Could you repeat the data from the line that contains "Describe the element at coordinates (408, 1153)" through the end, with both ends included and the pictures left out?

——————————

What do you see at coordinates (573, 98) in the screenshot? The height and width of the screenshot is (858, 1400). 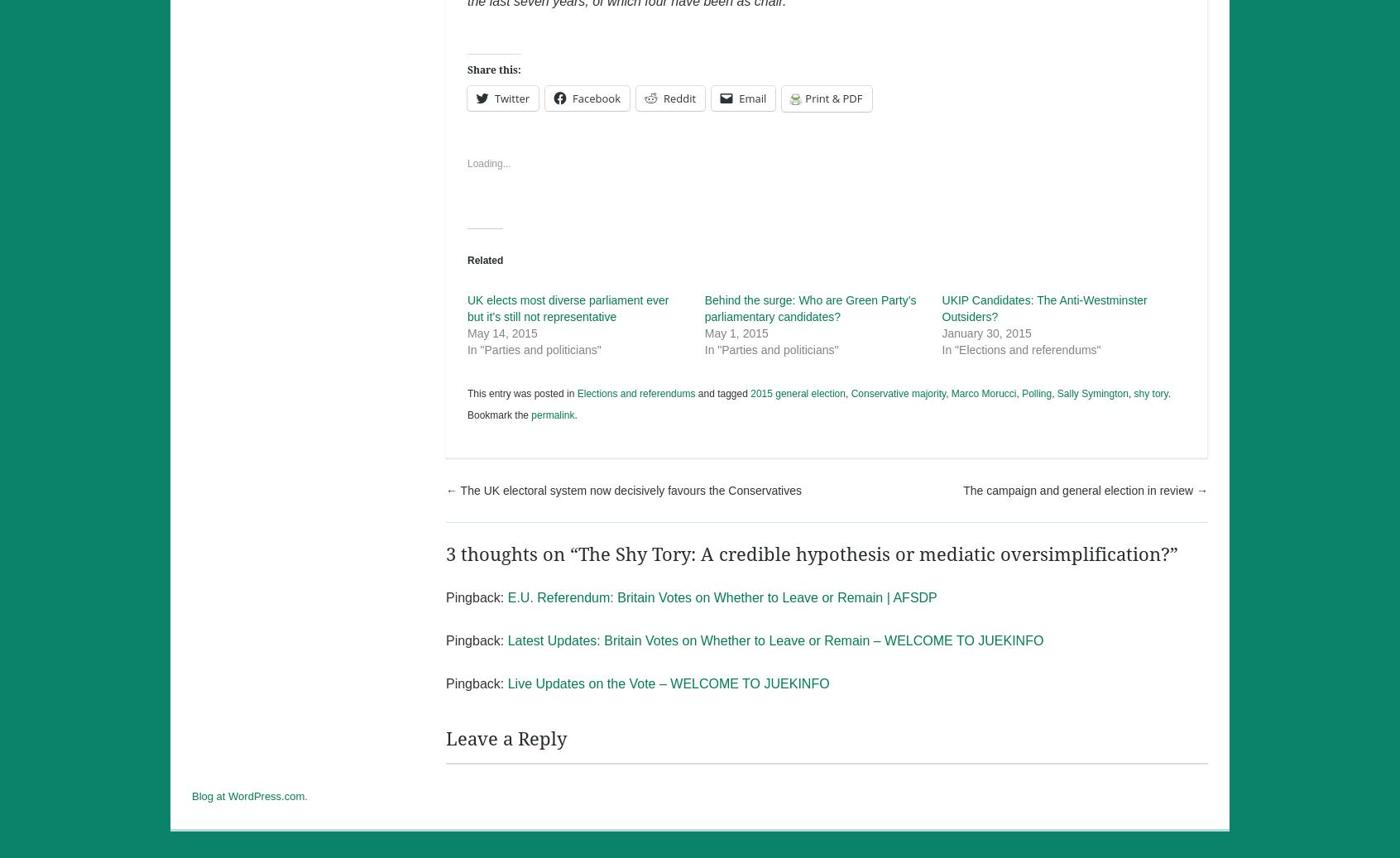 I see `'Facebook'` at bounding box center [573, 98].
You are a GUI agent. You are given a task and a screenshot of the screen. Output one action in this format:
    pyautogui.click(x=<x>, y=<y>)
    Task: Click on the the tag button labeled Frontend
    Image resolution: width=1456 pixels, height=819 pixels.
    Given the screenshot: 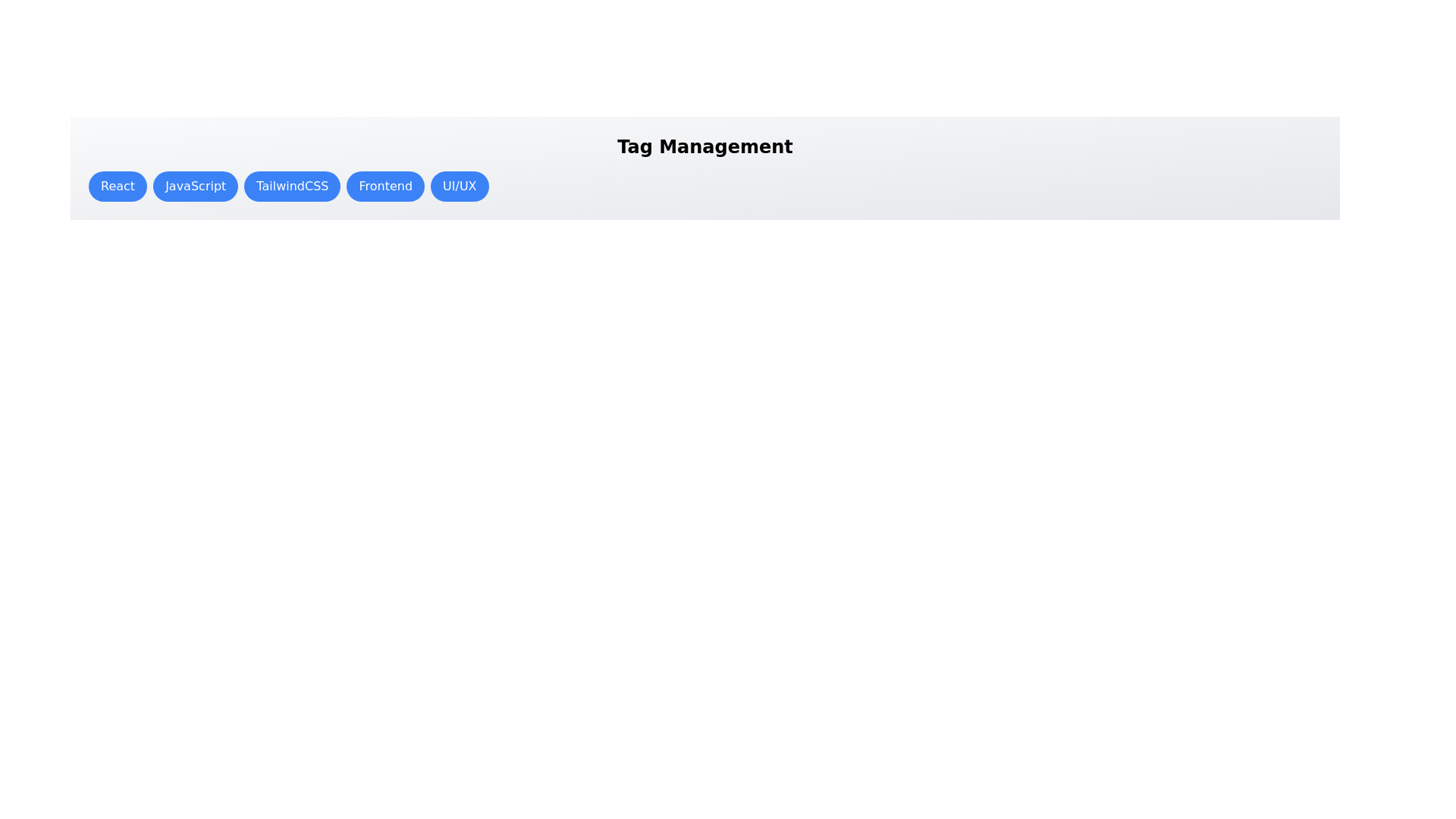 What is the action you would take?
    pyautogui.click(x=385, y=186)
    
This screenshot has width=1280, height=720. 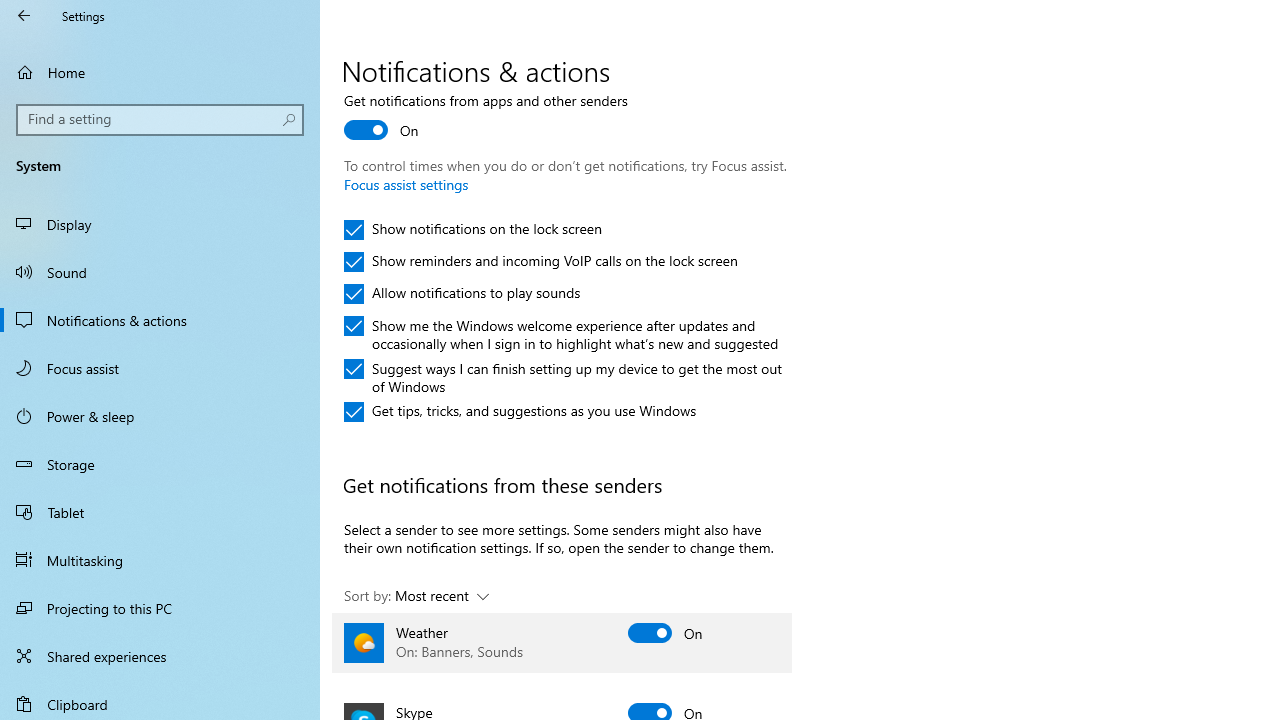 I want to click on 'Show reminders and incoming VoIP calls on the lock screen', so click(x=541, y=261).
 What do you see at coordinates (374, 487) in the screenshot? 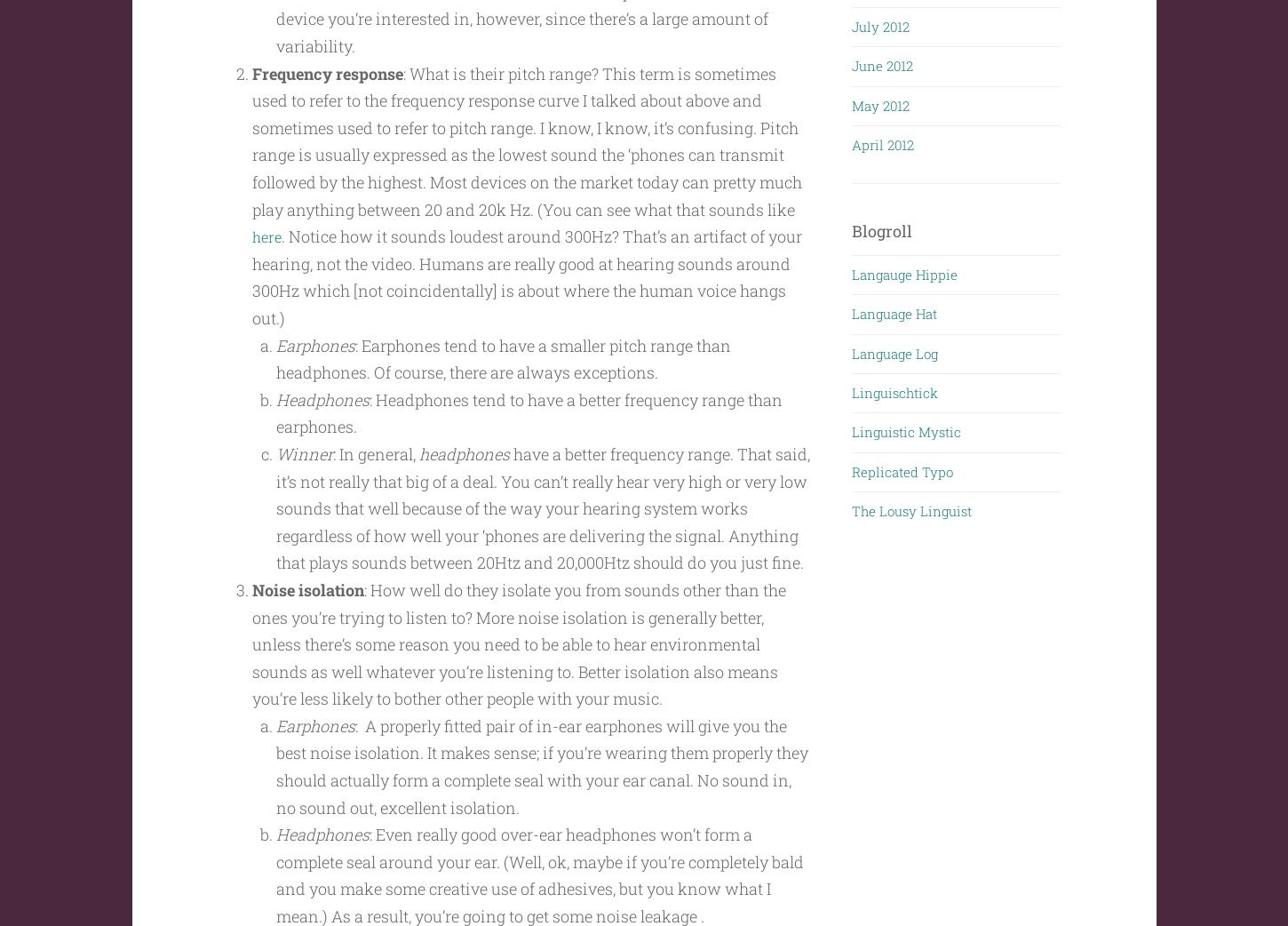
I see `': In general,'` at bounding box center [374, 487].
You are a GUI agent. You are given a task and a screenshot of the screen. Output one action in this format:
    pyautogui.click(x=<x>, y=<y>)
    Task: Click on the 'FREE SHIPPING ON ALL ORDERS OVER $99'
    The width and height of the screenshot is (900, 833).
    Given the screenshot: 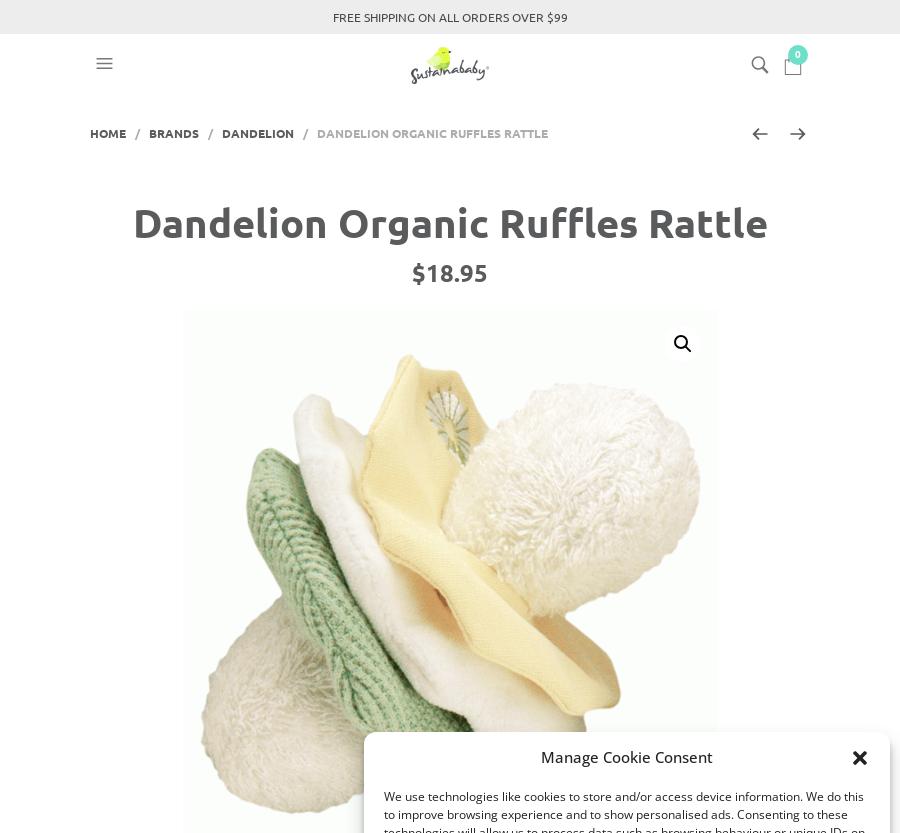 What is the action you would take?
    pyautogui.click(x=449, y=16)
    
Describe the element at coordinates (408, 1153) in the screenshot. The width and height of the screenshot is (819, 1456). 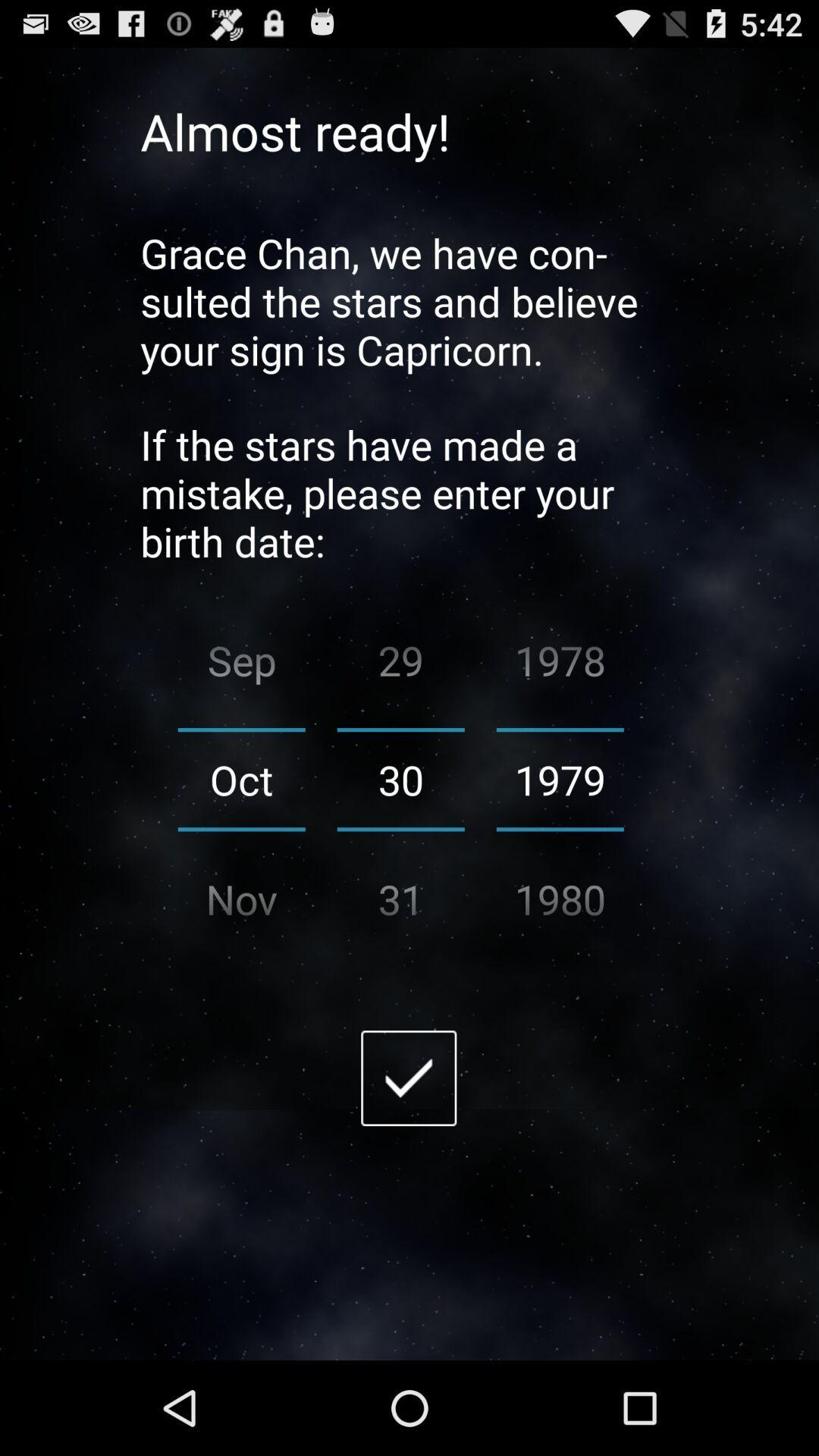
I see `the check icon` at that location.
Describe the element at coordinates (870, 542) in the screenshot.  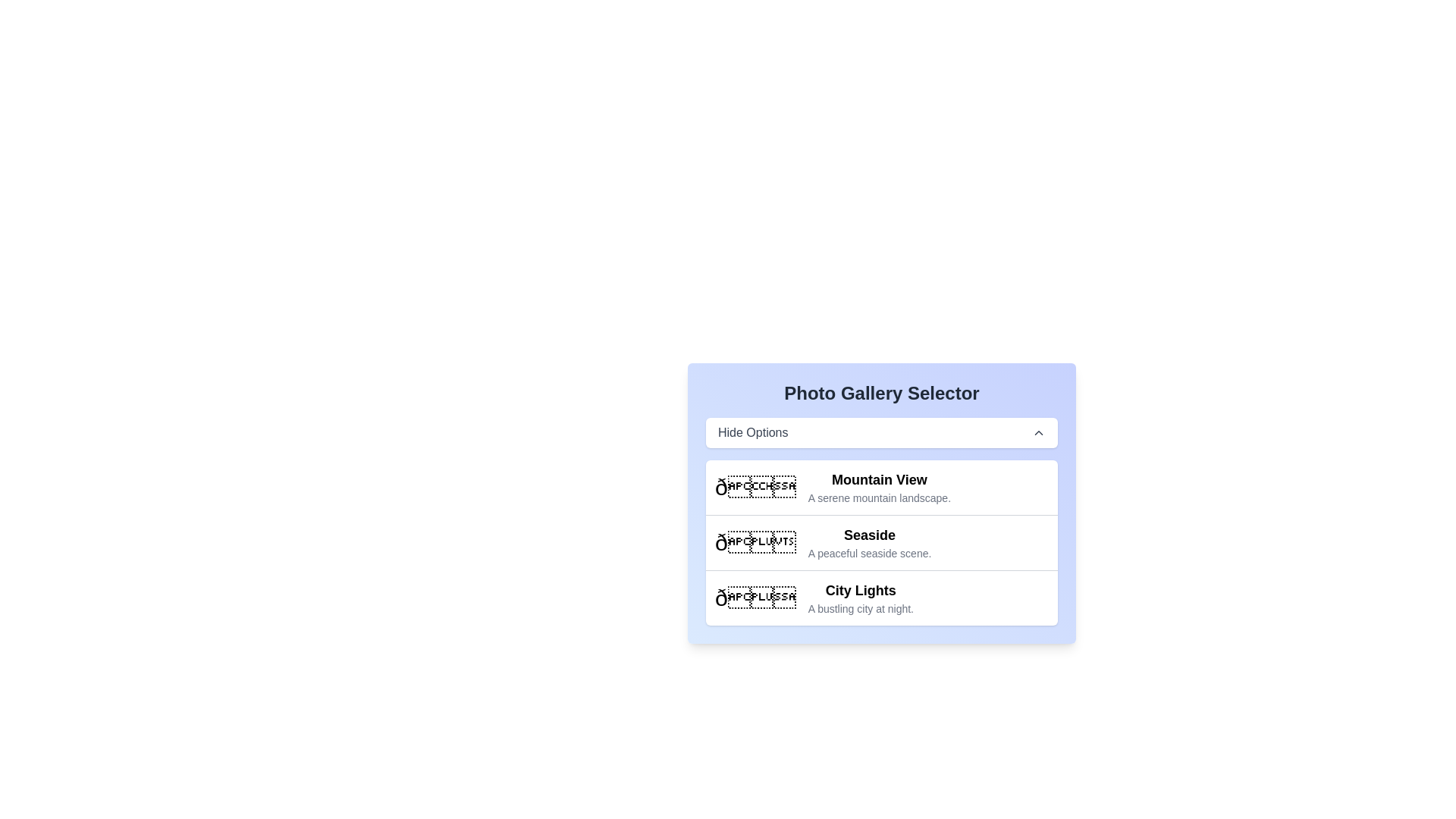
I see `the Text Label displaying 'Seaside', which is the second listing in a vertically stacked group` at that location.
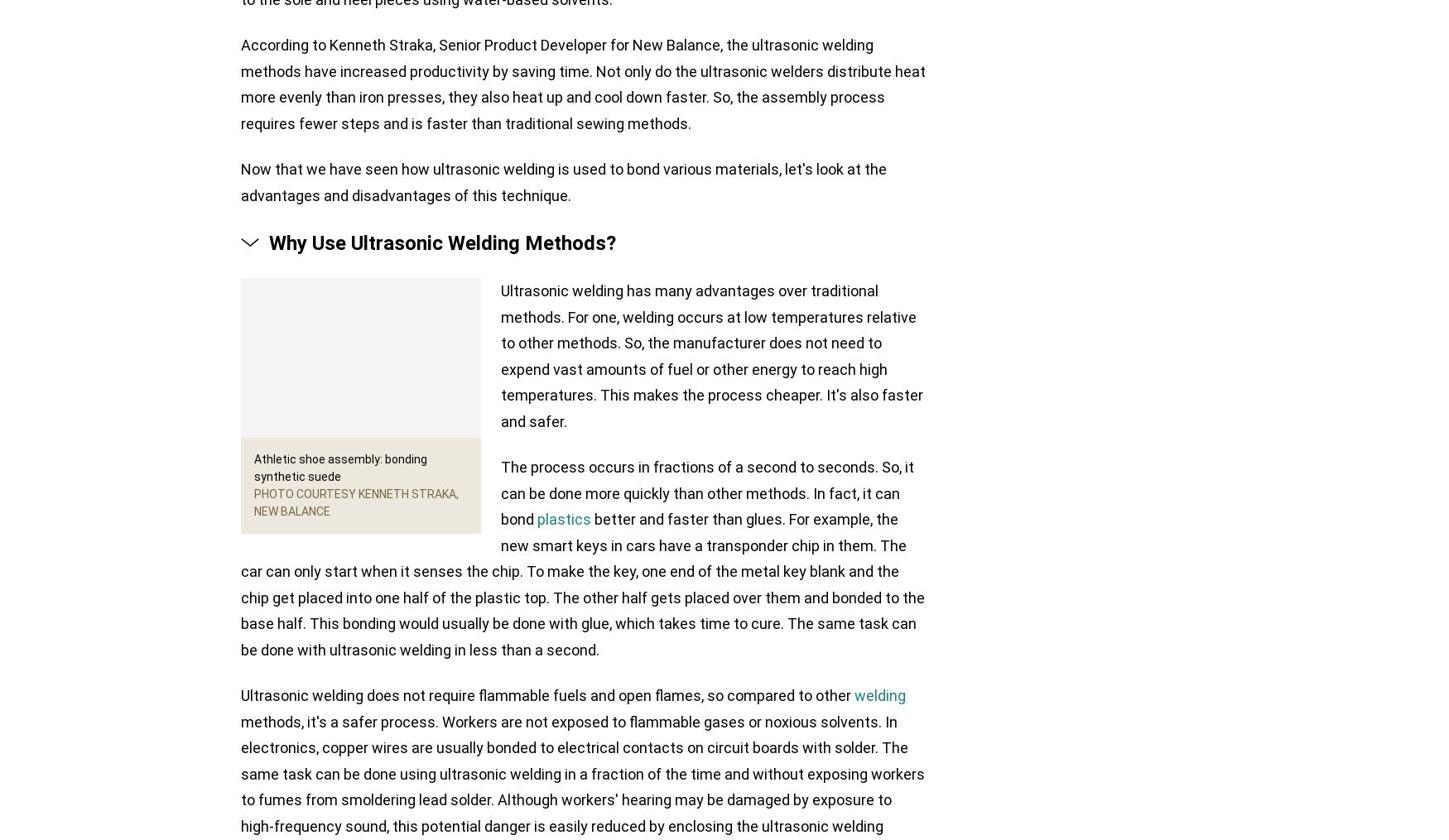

——————————

• FINAL RESULT:
Describe the element at coordinates (408, 1153) in the screenshot. The width and height of the screenshot is (819, 1456). 
I see `the check icon` at that location.
Describe the element at coordinates (870, 542) in the screenshot.  
I see `the Text Label displaying 'Seaside', which is the second listing in a vertically stacked group` at that location.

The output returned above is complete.